Murphy attended Roosevelt Junior-Senior High School, but by the time he was fifteen, he worked as a standup comedian in Manhattan, entertaining audiences with impressions of celebrities. Murphy’s focus on comedy caused him to repeat the tenth grade. He finished high school by doubling up classes and attending summer and night school, allowing him to graduate only a couple of months late.
While attending Nassau Community College, Murphy worked part-time as a shoe store clerk as he continued to perform at local clubs. Influenced by comedian Richard Pryor, he adopted a style which included raunchy and profanity-ridden routines. Unlike Pryor, however, Murphy stayed away from drinking, smoking, and drugs.
In 1980 Murphy learned that the producers of NBC’S late-night comedy show, Saturday Night Live, were seeking a black cast member for the 1980–81 season. He successfully auditioned and earned a part on the show. His standup performances were called “masterful” by Rolling Stone magazine, and Murphy was asked back for the next season. Murphy became the strongest comedic presence on Saturday Night Live, playing such memorable characters as Buckwheat and an illiterate convict and poet named Tyrone Green.
While appearing on Saturday Night Live, Murphy quickly developed a film career. His first movies, 48 Hours (1982) and Trading Places (1983), were successful but Beverly Hills Cop (1984) made him a major box office draw.
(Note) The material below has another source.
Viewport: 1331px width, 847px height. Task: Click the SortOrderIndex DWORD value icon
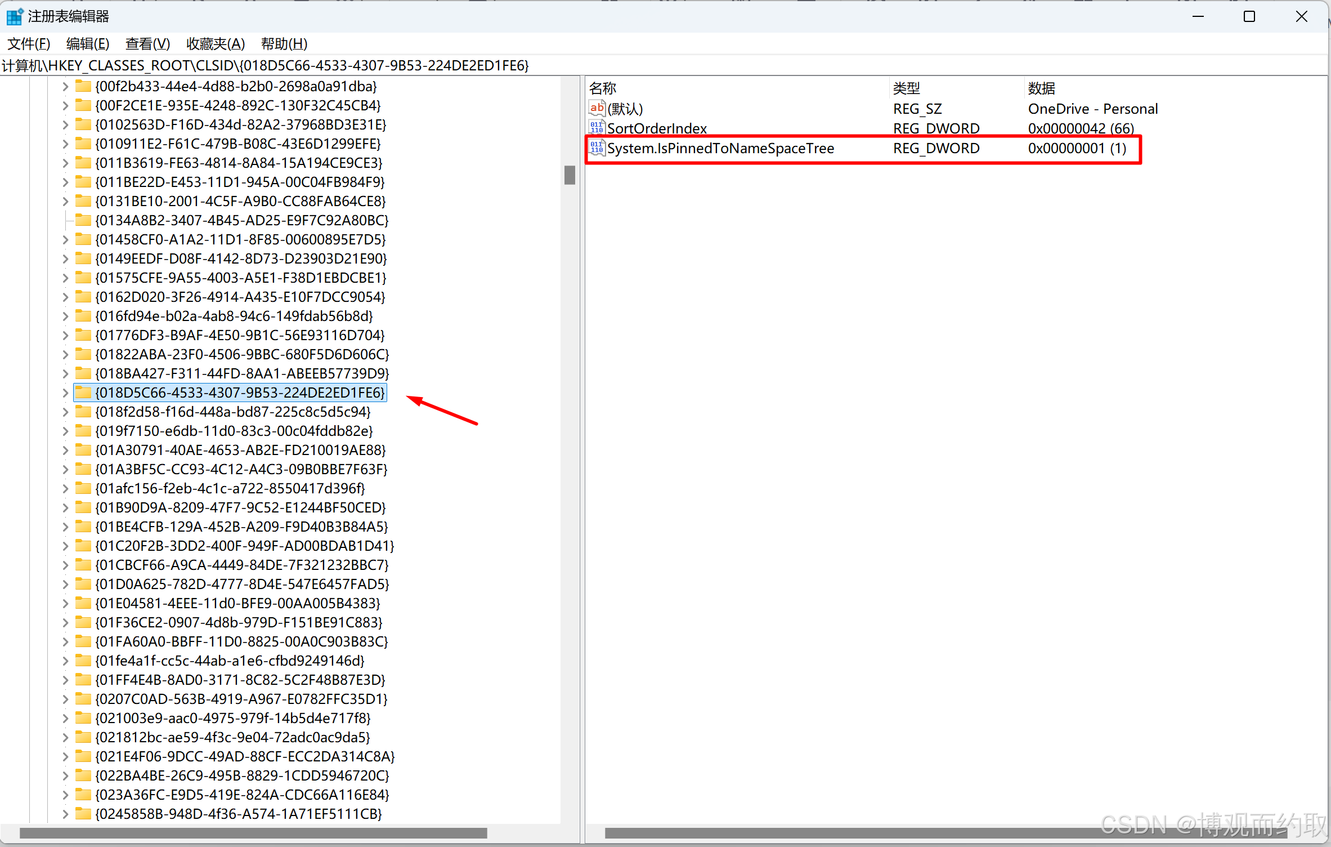597,128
He also starred in The Golden Child (1986), Beverly Hills Cop II (1987), Coming to America (1988), and Harlem Nights (1989), making him the one of the most successful actors of the decade. In 1985 he released a music album, How Could It Be? produced by Rick James.
Murphy continued to make movies into the 1990s, but none were as successful as his 1980s films. He made Another 48 Hours (1990), Boomerang (1992), Beverly Hills Cop III (1994), The Nutty Professor (1996), Doctor Doolittle (1998), Holy Man (1998), and Nutty Professor II: The Klumps (2000). His most successful twenty-first century screen credits include Shrek (2001), Daddy Day Care (2003), and Dreamgirls (2006). His last major film was Shrek Forever After (2010).
Murphy had a son, Eric, with then girlfriend Paulette McNeely, and a son, Christian, with then girlfriend Tamara Hood. Murphy, who married Nicole Mitchell in 1993, had five children with her: Bria, Myles, Shayne, Zola, and Bella. The couple divorced in 2006, and Murphy began to date singer Melanie Brown of the Spice Girls. On April 3, 2007, Brown and Murphy gave birth to a daughter, Angel. Murphy married Tracey Edmonds in 2008, but by 2012 the fifty-one-year-old actor and comedian had begun dating model Paige Butcher.